As we knit, our hands are more or less clenched. Here’s a mini-workout that will relax those muscles to prevent knitting pain. Repeat each exercise several times and with each hand:
- Wiggle all your fingers.
- Hold your hands palm down, spread your fingers, flex them upwards, then relax.
- Try touching your wrist with your thumb.
- Stretch the muscles of your fingers and hands by holding each hand palm downwards, then pushing up as hard as you can with the other hand. This is a lovely stretch that you’ll also feel in your lower arm.
- Reverse the stretch by pushing your hand downward.
- Interlock your fingers, extending your arms straight in front of you. Now rotate your hands so your palms are turned away from you. (Photo 2)
- Stand up, pour a glass of water (our bodies always work better when they’re well-hydrated), pet the dog/cat, water a plant and then resume knitting.
When Nature Interferes with Knitting
Whether it’s the effects of repetitive motion over a lifetime, an injury, illness or genetics, some of the knitting pain between our fingers and shoulders require a little extra attention — possibly including a visit to the doctor. All the recommendations for pain related to repetitive motion apply in these cases.
The most common complaint related to knitting pain is osteoarthritis that develops gradually over the years. Treat the condition as your physician recommends. In addition, as a sufferer myself, I find that both rest and heat give me some relief. Forget “no pain, no gain.” When you start experiencing knitting pain, put down your needles for the day. Therapeutic gloves keep your joints warm and may forestall the onset of pain. Just switching from straight to round knitting needles puts less strain on your joints.
The other “-itis,” tendonitis, is insidious. It runs its course and recovery seems to be quicker if you simply abstain from knitting altogether. Some of the exercises listed above help to treat mild cases.
Sitting Pretty — Why Posture is Important in Knitting
Believe it or not, some of the discomfort that develops while we’re knitting is caused by our posture. You know how good that shoulder massage feels or twisting your head back and forth? Shoulder and neck pain creep up on us if we don’t take the occasional break, and also because the nature of knitting causes a lot of us to lean forward. We lean forward because our knitting is often in our laps. If it’s difficult to learn to sit up straight (with your shoulders back), see if you can get used to holding your knitting higher. Try resting your elbows on the arms of a chair (Photo 3), or invest in a Knitting Chair. Mine reclines slightly, forcing my head and shoulders back into a relaxed position. A footstool also promotes this kind of posture.
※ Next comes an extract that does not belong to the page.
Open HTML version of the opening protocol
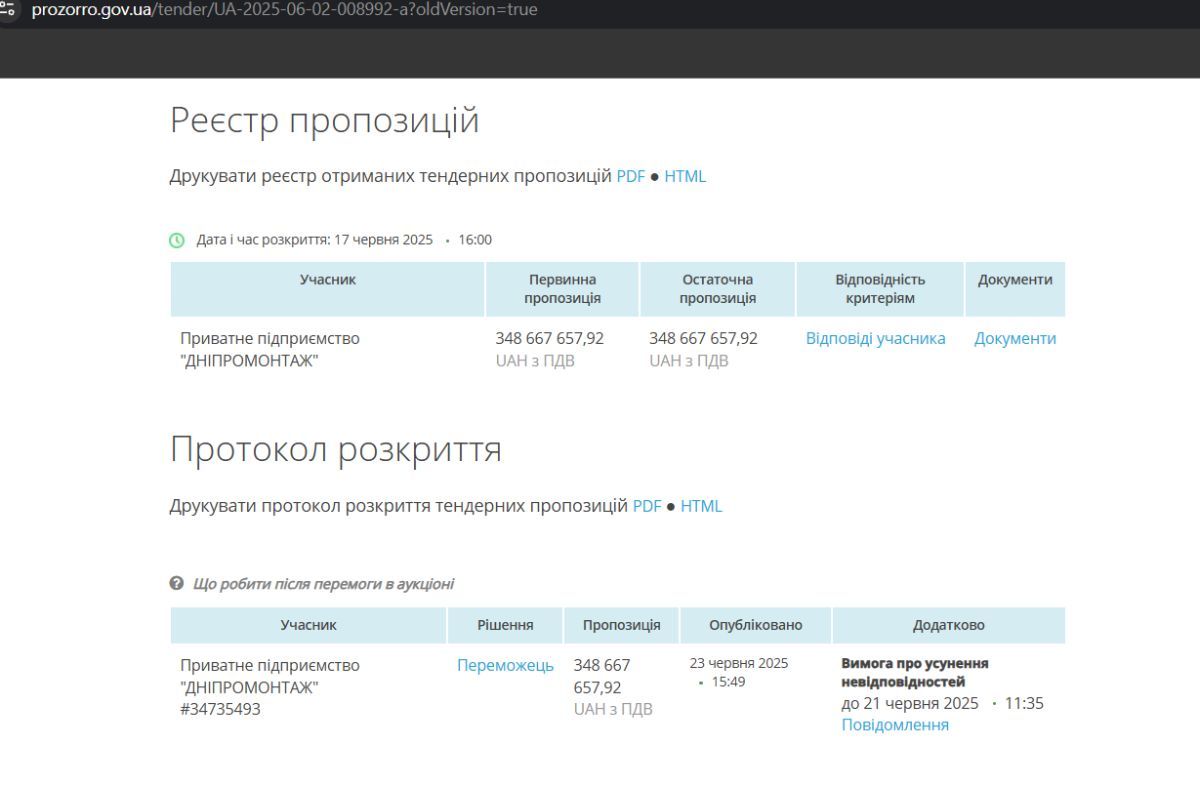(701, 506)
Add some upper body exercises while you’re taking a break from knitting:
- Roll your shoulders forward, then backward several times.
- Slowly trace large circles with your head, first in one direction then the other. This stretches your neck muscles. (Photo 4)
- Lift each arm, one at a time, bend your elbow until your hand touches the back of your neck. Now push your elbow down for a good shoulder and upper arm stretch.
- Clasp your hands behind your back, palms outward. Lift as high as you can.
When knitting pain becomes chronic, a visit to a medical professional is a must. Once knitting becomes pain free, following these suggestions may help to keep it that way.
My thanks to the knitters of Stitch and Bitch at Picasso’s Moon in Sarasota, FL for lending us their bodies, feedback and laughter.